Since a faucet is a mechanical object, it is inevitable that it will develop a leak at some point. Some people like the faucet that is already there, even though it might be an older model, while others would rather have a new one installed. When the faucet reaches a certain age and level of corrosion, obtaining replacement parts for it will become increasingly difficult. The majority of the time, it will be less expensive overall to put in a brand new one.
FAQs About Water Leaks
Water can cause the subsurface to swell and warp, and pushing the tile to lift even harder. When excess moisture is present, it could cause mold and mildew growth, eating away the mortar even further.
Water pipe leaks can be just as severe as other forms of pipe leaks, water can physically cause structural damage to a building which can be financially harmful. Health effects include mould and damp problems that could be very harmful to people with respiratory issues such as asthma.

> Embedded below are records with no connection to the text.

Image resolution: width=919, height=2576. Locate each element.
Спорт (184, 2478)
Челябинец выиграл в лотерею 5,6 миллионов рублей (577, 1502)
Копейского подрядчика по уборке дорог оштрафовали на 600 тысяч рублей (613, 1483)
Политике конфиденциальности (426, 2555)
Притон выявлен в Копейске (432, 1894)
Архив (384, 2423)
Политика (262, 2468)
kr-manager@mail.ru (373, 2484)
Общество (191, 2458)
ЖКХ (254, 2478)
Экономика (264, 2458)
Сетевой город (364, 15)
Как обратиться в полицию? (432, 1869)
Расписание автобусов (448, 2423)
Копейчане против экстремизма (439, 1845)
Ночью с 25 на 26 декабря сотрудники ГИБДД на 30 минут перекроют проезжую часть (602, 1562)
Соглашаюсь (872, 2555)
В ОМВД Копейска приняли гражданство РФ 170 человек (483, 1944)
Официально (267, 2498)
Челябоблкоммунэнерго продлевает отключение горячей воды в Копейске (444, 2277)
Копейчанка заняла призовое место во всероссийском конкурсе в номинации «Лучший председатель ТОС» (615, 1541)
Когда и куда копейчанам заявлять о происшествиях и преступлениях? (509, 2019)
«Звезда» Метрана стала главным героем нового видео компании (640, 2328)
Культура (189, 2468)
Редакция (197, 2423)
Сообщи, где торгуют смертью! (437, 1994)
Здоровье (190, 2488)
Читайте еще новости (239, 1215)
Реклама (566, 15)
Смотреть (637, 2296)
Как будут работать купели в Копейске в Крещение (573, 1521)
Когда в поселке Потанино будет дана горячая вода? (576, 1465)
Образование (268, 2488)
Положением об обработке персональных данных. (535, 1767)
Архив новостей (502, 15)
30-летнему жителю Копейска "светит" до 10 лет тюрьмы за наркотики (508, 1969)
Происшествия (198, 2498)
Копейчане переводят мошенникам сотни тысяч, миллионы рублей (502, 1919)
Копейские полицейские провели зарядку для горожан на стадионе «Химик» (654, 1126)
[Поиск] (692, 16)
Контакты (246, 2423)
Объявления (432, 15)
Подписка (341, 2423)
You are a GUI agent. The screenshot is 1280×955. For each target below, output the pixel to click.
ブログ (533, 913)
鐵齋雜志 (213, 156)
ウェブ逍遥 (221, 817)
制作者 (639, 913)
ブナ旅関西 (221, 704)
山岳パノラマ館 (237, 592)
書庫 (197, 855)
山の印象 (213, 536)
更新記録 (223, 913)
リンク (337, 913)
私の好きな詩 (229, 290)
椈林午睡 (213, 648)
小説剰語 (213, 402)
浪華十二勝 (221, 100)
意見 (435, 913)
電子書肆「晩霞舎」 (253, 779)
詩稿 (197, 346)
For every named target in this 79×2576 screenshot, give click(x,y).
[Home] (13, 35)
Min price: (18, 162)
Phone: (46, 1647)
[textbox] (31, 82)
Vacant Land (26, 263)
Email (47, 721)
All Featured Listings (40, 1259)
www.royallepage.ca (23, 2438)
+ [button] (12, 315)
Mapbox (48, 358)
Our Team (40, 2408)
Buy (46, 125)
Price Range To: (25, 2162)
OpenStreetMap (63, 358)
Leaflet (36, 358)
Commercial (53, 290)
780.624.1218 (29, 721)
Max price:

One of the leading causes of leaks is corrosion. Pipes are susceptible to rust as they age. Consider changing your older plumbing system for newer models once you see signs of wear and tear.
You can detect leaks in walls by looking for key signs of water damage, including peeling paint or wallpaper, or patches of discoloration. A musty smell indoors can also indicate a water leak. Pinpoint the exact location of a water leak by using a water meter or cutting into your walls.
Infrared camera – You can also use an infrared camera to detect cold areas in a wall. The wettest areas of a wall will be the coldest and will show up as blue or purple on the camera. This is another device commonly used by plumbing professionals to detect water leaks inside walls.